Repair of single-strand DNA interruptions by redundant pathways and its implication in cellular sensitivity to DNA-damaging agents

Erick L. Y. Ho and Masahiko S. Satoh*

Laboratory of DNA Repair, Health and Environment Unit, Laval University Medical Center, CHUQ, Faculty of Medicine, Laval University, 2705 Boulevard Laurier, Ste-Foy, Quebec G1V 4G2, Canada

*To whom all correspondence should be addressed. Tel: +1 418 656 4141 ext. 47340; Fax: +1 418 654 2159; Email: masahiko.sato{at}crchul.ulaval.ca

Single-strand DNA interruptions (SSIs) are produced during the process of base excision repair (BER).

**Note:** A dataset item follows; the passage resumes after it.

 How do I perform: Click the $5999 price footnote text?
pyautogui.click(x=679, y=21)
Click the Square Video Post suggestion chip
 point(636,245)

Through biochemical studies, two SSI repair subpathways have been identified: a pathway mediated by DNA polymerase ß (Pol ß) and DNA ligase III (Lig III), and a pathway mediated by DNA polymerase {delta}/{epsilon} (Pol {delta}/{epsilon}) and DNA ligase I (Lig I). In addition, the existence of another pathway, mediated by Pol ß and DNA Lig I, has been suggested. Although each pathway may play a unique role in cellular DNA damage response, the functional implications of SSI repair by these three pathways are not clearly understood. To obtain a better understanding of the functional relevance of SSI repair by these pathways, we investigated the involvement of each pathway by monitoring the utilization of DNA ligases in cell-free extracts. Our results suggest that the majority of SSIs produced during the repair of alkylated DNA bases are repaired by the pathway mediated by Pol ß and either Lig I or Lig III, although some SSIs are repaired by Pol {delta}/{epsilon} and Lig I. At a cellular level, we found that Lig III over-expression increased the resistance of cells to DNA-damaging agents, while Lig I over-expression had little effect. Thus, repair pathways mediated by Lig III may have a role in the regulation of cellular sensitivity to DNA-damaging agents.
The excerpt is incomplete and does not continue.